[DATA FOR PROCESSING]
————————
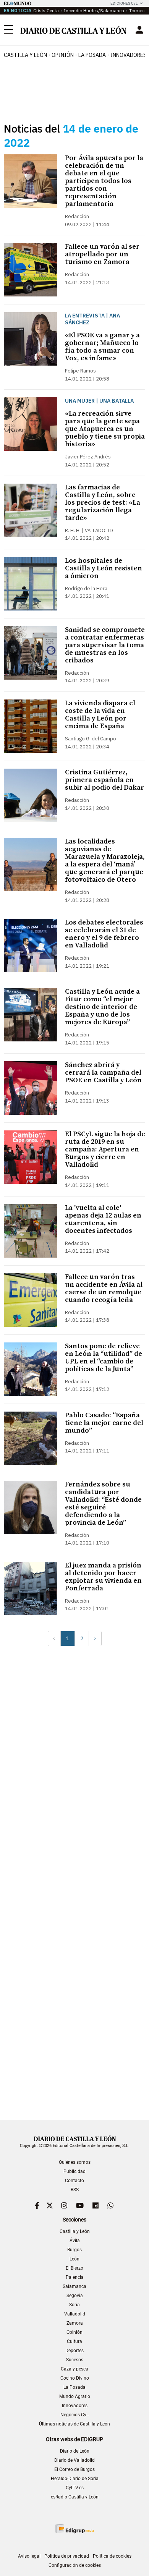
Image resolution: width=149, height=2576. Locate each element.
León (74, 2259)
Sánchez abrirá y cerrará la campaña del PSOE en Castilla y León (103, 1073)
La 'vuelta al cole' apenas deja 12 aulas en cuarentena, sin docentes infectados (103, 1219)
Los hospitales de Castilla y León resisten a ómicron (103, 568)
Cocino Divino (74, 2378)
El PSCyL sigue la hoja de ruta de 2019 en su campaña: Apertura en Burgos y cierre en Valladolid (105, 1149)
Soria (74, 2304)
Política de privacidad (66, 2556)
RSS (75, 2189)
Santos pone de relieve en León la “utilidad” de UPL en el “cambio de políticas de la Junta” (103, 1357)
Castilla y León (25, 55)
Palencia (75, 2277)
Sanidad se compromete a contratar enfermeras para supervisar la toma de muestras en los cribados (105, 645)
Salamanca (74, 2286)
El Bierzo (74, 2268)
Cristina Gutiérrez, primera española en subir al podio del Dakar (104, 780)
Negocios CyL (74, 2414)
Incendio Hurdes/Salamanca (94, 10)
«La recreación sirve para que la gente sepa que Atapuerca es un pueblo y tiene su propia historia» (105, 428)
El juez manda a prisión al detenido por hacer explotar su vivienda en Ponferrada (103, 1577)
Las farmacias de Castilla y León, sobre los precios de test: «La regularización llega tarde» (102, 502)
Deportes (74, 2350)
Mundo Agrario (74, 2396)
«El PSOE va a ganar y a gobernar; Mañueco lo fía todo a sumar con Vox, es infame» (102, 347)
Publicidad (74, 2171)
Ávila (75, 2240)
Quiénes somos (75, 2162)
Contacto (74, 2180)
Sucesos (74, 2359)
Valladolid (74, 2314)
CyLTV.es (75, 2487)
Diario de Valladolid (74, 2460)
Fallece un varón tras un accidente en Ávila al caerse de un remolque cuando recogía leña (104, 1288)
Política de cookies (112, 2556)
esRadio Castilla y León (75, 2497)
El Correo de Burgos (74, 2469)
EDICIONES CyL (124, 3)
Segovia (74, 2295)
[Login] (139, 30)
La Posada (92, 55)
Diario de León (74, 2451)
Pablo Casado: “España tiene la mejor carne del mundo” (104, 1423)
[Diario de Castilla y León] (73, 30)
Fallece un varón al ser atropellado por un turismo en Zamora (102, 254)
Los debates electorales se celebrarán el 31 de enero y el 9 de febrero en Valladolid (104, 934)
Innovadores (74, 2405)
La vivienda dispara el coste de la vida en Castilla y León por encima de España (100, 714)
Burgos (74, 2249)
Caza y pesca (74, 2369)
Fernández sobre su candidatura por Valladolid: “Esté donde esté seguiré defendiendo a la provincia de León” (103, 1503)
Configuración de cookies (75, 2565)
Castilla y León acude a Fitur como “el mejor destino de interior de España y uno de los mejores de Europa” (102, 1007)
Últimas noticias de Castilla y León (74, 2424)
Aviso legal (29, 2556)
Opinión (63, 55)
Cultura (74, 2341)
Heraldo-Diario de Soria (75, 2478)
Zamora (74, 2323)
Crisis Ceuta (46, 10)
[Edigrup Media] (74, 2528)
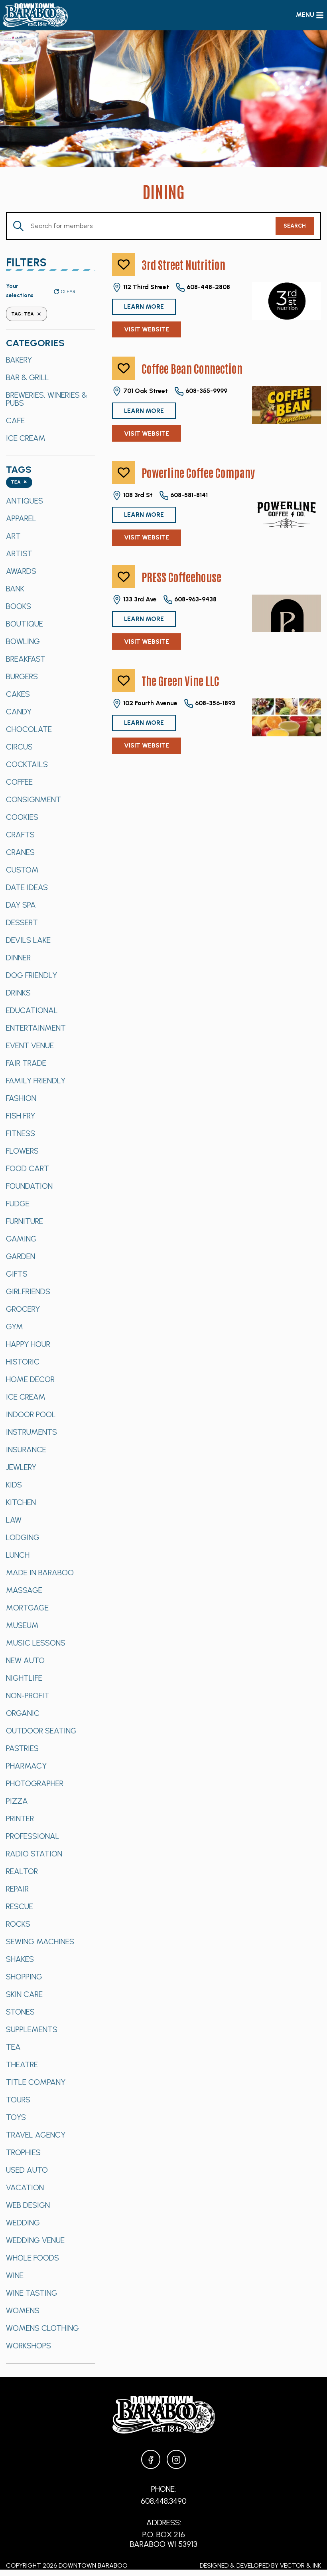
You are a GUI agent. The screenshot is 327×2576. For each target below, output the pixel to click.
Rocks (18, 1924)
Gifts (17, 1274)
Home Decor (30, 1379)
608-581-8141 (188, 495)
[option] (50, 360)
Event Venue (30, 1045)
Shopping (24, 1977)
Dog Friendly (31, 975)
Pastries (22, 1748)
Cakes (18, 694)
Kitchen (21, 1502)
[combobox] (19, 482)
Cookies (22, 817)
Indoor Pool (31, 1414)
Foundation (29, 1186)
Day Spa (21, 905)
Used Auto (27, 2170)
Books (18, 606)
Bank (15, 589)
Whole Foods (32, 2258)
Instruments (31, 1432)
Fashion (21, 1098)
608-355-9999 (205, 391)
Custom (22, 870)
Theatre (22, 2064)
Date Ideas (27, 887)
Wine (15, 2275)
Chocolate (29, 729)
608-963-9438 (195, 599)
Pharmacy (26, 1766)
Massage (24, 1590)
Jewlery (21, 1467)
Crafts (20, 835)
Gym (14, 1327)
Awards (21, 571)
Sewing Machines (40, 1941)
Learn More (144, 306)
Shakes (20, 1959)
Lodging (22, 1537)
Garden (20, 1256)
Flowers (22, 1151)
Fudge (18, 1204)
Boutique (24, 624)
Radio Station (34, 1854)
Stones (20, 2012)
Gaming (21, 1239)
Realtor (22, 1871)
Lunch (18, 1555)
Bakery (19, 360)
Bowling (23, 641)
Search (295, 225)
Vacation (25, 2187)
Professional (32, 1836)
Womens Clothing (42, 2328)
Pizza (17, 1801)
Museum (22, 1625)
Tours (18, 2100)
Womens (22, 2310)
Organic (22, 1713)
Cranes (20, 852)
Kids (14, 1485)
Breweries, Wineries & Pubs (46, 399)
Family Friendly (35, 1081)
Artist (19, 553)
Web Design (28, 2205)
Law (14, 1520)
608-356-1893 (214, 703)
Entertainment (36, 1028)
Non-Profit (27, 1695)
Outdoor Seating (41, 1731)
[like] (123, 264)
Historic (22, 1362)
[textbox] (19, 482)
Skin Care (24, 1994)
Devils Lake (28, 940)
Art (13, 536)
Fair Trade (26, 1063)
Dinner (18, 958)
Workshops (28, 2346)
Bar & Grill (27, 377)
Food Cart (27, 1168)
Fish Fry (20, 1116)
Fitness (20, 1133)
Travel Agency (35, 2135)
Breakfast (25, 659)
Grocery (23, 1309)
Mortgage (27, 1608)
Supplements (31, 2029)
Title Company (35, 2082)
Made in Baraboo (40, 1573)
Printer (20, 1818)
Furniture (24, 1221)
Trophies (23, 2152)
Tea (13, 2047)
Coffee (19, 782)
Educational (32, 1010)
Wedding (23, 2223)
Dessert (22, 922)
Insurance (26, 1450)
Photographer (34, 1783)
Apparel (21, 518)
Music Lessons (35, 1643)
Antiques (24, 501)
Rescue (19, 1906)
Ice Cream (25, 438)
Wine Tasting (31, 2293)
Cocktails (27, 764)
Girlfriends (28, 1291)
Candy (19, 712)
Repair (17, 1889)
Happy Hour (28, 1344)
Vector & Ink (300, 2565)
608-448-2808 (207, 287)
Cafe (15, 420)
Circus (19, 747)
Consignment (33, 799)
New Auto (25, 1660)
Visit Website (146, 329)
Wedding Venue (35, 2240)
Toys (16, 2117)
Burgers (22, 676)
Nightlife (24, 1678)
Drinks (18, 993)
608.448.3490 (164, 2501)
————————
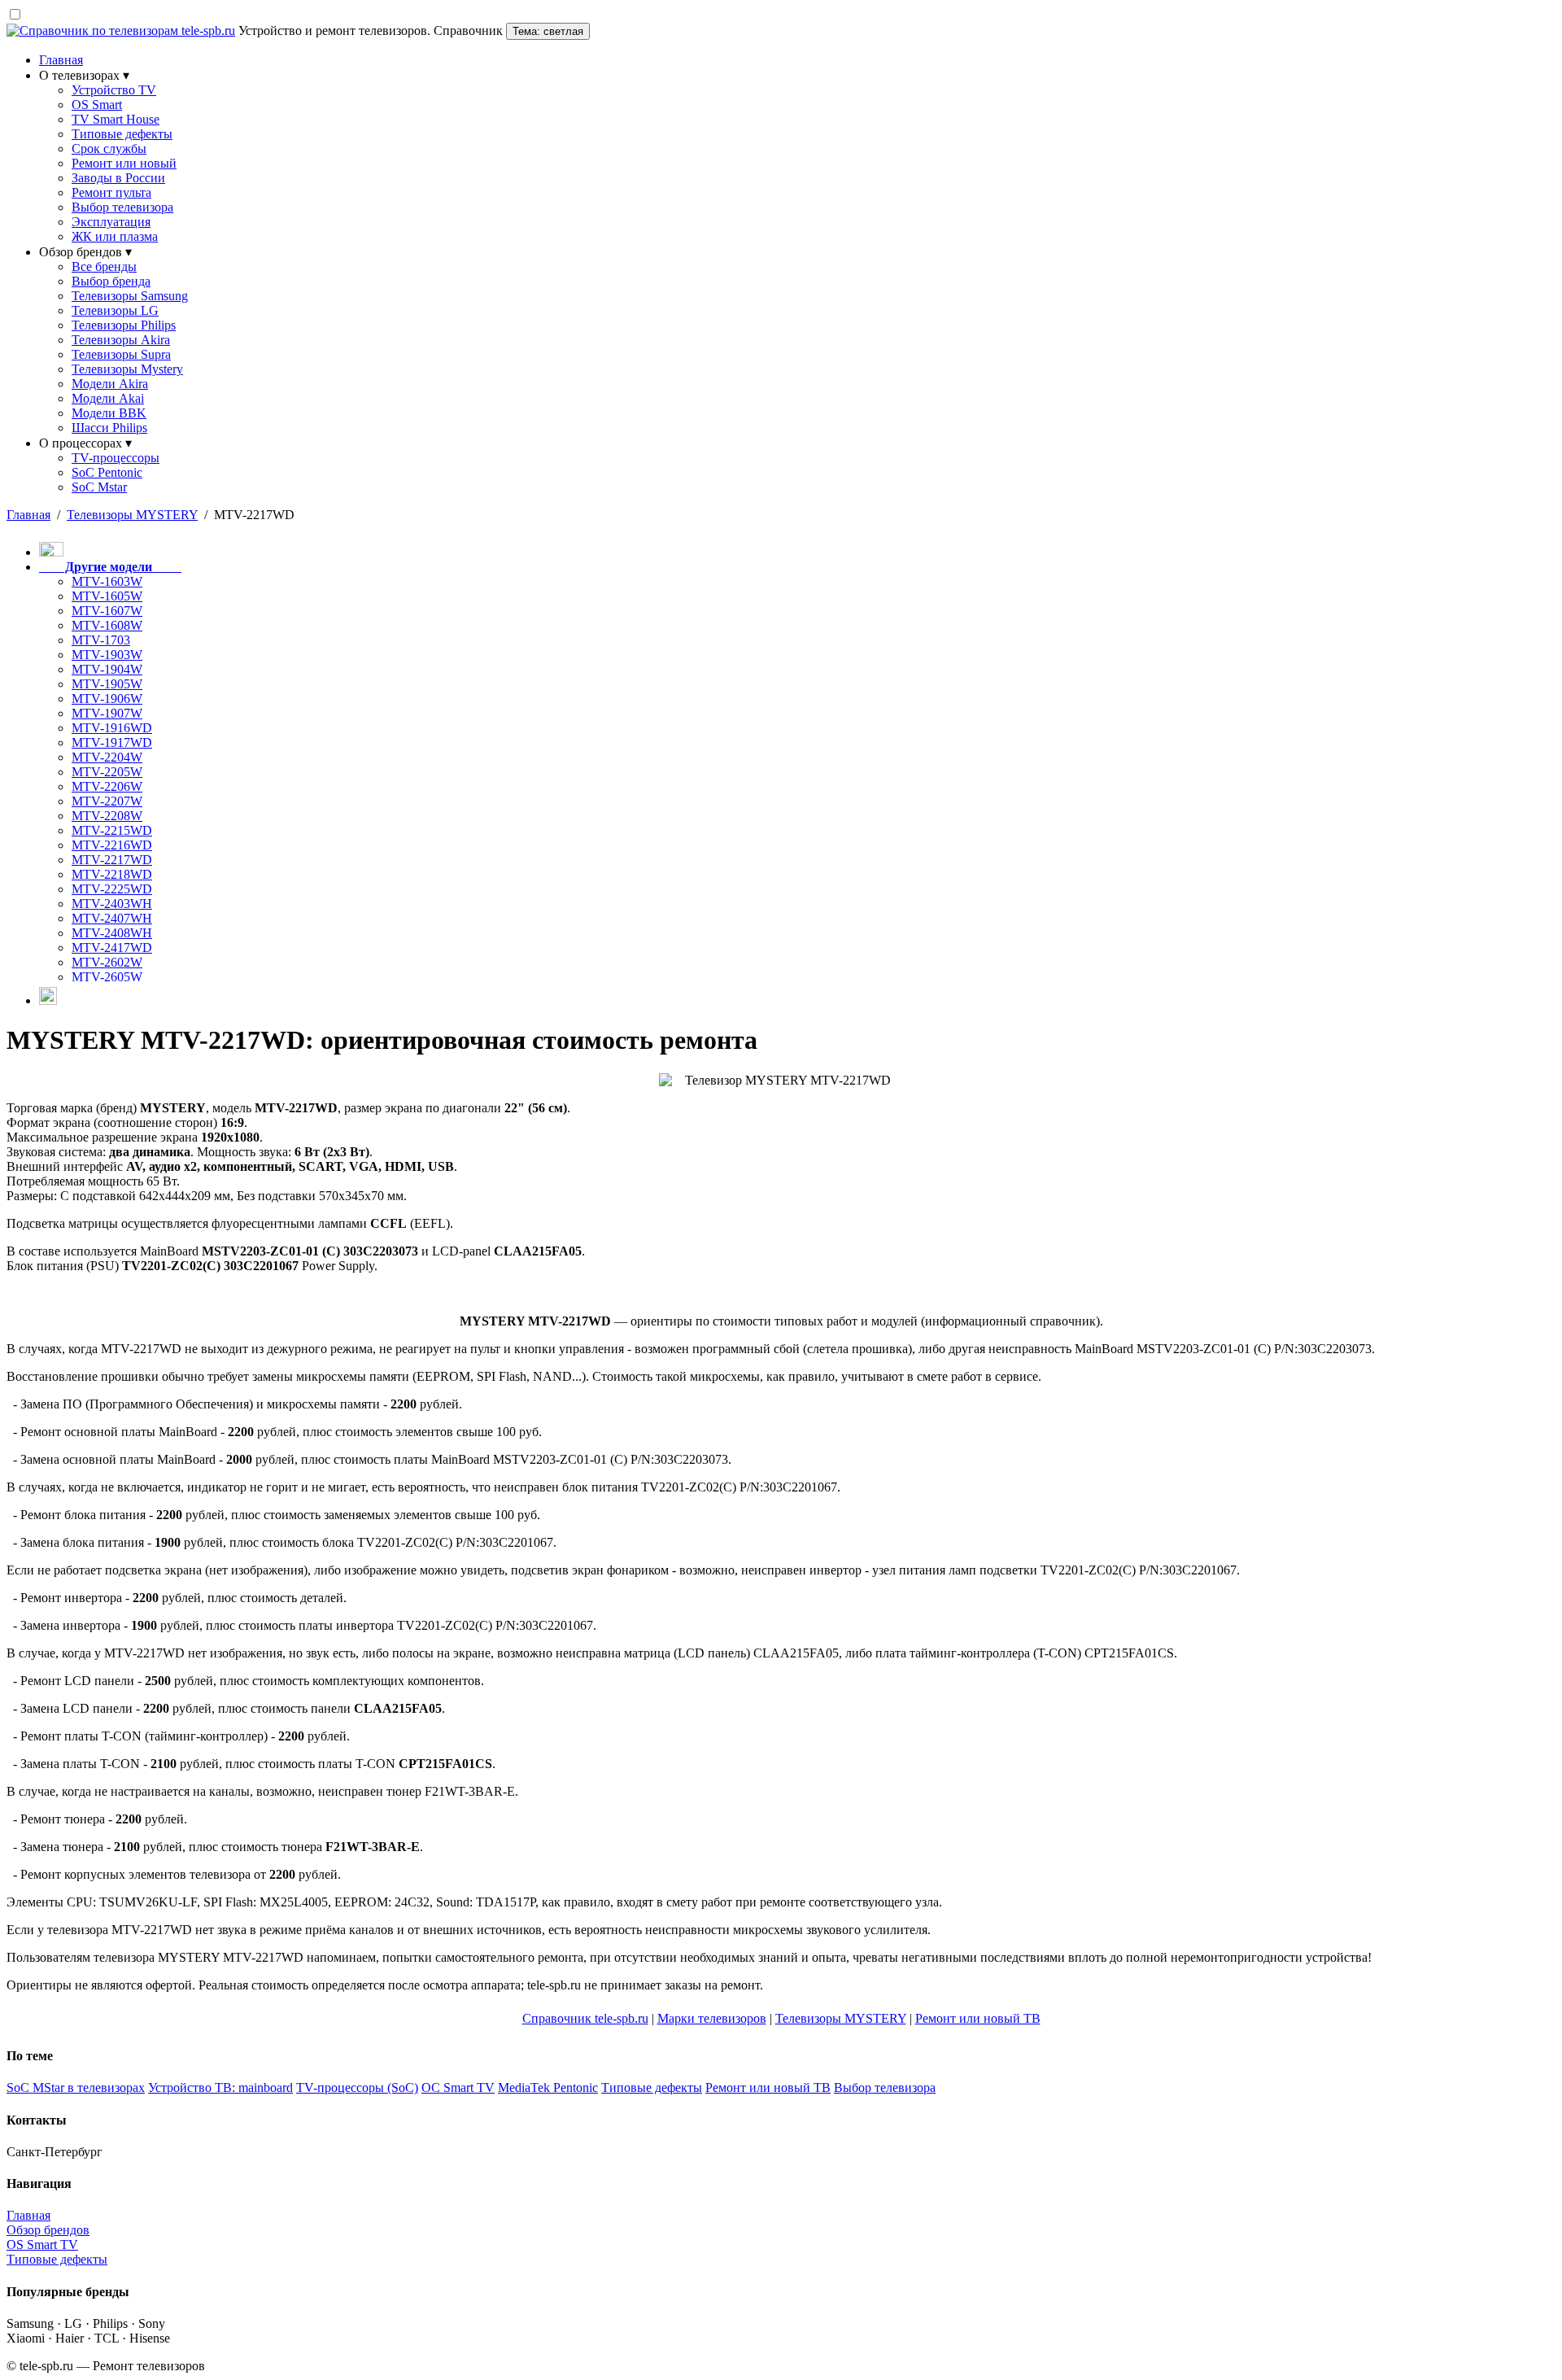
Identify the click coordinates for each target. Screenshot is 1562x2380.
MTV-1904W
————————
[EXERCISE BRIEF] Look back at the entries above. Retype the line with "Image resolution: width=149, height=2576.", the line with "recreación sirve para", and all lines in between.

[ANSWER TO THIS PROBLEM]
Image resolution: width=149, height=2576. Locate each element.
León (74, 2259)
Sánchez abrirá y cerrará la campaña del PSOE en Castilla y León (103, 1073)
La 'vuelta al cole' apenas deja 12 aulas en cuarentena, sin docentes infectados (103, 1219)
Los hospitales de Castilla y León resisten a ómicron (103, 568)
Cocino Divino (74, 2378)
El PSCyL sigue la hoja de ruta de 2019 en su campaña: Apertura en Burgos y cierre en Valladolid (105, 1149)
Soria (74, 2304)
Política de privacidad (66, 2556)
RSS (75, 2189)
Santos pone de relieve en León la “utilidad” de UPL en el “cambio de políticas de la Junta” (103, 1357)
Castilla y León (25, 55)
Palencia (75, 2277)
Sanidad se compromete a contratar enfermeras para supervisar la toma de muestras en los cribados (105, 645)
Salamanca (74, 2286)
El Bierzo (74, 2268)
Cristina Gutiérrez, primera española en subir al podio del Dakar (104, 780)
Negocios CyL (74, 2414)
Incendio Hurdes/Salamanca (94, 10)
«La recreación sirve para que la gente sepa que Atapuerca es un pueblo y tiene su propia historia» (105, 428)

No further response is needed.